The output is the line holding "Task: Switch mode to Adj right cut" and all lines after it to the end of the records below; restate them unchanged and add nothing.

Pixel coordinate grounding data:
──────────────────────────────
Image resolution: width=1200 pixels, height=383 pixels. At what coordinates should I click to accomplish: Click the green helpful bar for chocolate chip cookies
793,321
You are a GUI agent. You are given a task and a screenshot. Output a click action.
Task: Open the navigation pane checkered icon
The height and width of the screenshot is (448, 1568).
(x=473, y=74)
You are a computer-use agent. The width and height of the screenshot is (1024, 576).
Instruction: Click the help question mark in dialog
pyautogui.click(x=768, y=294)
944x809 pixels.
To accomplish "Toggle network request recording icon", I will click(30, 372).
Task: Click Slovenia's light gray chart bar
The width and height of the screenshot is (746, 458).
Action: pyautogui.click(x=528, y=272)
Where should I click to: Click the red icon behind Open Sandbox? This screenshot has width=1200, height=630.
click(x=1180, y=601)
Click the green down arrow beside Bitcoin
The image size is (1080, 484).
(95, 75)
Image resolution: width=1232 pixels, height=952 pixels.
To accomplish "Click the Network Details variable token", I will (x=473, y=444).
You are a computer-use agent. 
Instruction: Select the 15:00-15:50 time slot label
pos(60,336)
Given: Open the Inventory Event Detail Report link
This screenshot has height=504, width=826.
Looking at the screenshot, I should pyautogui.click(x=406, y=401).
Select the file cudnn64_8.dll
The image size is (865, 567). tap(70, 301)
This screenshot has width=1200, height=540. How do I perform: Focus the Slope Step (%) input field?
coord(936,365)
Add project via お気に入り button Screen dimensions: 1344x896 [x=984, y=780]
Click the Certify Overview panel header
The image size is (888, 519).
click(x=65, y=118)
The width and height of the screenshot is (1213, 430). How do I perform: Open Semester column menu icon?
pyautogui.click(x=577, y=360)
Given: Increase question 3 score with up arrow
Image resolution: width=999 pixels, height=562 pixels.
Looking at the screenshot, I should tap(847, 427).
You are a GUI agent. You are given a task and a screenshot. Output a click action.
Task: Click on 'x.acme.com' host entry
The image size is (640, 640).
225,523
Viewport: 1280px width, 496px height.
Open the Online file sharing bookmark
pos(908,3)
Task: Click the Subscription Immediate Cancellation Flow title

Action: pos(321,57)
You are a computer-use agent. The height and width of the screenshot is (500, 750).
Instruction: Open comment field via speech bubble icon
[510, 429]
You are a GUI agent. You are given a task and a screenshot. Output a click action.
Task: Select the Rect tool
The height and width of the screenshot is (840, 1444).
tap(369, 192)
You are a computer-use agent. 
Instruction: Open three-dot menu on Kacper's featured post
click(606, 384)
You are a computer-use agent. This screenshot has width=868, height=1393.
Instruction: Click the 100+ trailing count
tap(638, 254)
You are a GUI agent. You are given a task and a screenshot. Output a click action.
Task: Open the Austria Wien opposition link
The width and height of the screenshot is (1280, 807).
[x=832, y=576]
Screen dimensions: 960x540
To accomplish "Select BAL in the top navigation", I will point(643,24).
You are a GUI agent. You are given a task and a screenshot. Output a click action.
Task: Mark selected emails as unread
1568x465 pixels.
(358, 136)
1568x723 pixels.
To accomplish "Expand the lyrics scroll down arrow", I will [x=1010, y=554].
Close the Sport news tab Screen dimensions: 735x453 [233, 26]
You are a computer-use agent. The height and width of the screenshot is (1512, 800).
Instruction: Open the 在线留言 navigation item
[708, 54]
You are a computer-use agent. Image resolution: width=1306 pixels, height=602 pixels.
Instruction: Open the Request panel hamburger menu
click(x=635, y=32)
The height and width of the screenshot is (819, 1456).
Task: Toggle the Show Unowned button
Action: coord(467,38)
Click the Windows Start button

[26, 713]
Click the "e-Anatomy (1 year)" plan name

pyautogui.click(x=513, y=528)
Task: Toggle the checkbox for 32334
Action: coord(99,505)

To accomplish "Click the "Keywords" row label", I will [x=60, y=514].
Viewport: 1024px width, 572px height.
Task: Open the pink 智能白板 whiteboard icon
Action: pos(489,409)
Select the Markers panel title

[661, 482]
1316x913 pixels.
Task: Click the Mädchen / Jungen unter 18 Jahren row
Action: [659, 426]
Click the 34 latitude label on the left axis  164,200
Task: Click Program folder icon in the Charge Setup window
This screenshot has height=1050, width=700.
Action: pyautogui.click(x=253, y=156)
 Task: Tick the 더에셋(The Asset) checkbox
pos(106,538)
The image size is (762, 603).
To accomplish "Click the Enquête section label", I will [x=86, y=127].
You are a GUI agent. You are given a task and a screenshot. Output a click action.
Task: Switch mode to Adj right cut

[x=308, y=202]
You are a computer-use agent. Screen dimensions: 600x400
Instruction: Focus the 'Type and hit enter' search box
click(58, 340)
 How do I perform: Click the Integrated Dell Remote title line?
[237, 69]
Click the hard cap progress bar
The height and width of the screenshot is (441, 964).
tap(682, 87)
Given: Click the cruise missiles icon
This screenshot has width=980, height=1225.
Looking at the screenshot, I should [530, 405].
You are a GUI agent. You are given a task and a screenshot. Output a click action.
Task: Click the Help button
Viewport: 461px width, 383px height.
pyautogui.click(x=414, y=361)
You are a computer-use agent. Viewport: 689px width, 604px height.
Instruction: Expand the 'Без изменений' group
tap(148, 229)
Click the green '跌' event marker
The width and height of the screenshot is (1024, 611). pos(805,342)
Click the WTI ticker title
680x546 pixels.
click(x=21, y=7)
──────────────────────────────
### Task output:
Task: Switch mode to Adj right cut

[x=308, y=202]
You are a computer-use agent. Screen dimensions: 600x400
Instruction: Focus the 'Type and hit enter' search box
click(58, 340)
 How do I perform: Click the Integrated Dell Remote title line?
[237, 69]
Click the hard cap progress bar
The height and width of the screenshot is (441, 964).
tap(682, 87)
Given: Click the cruise missiles icon
This screenshot has width=980, height=1225.
Looking at the screenshot, I should [530, 405].
You are a GUI agent. You are given a task and a screenshot. Output a click action.
Task: Click the Help button
Viewport: 461px width, 383px height.
pyautogui.click(x=414, y=361)
You are a computer-use agent. Viewport: 689px width, 604px height.
Instruction: Expand the 'Без изменений' group
tap(148, 229)
Click the green '跌' event marker
The width and height of the screenshot is (1024, 611). pos(805,342)
Click the WTI ticker title
680x546 pixels.
click(x=21, y=7)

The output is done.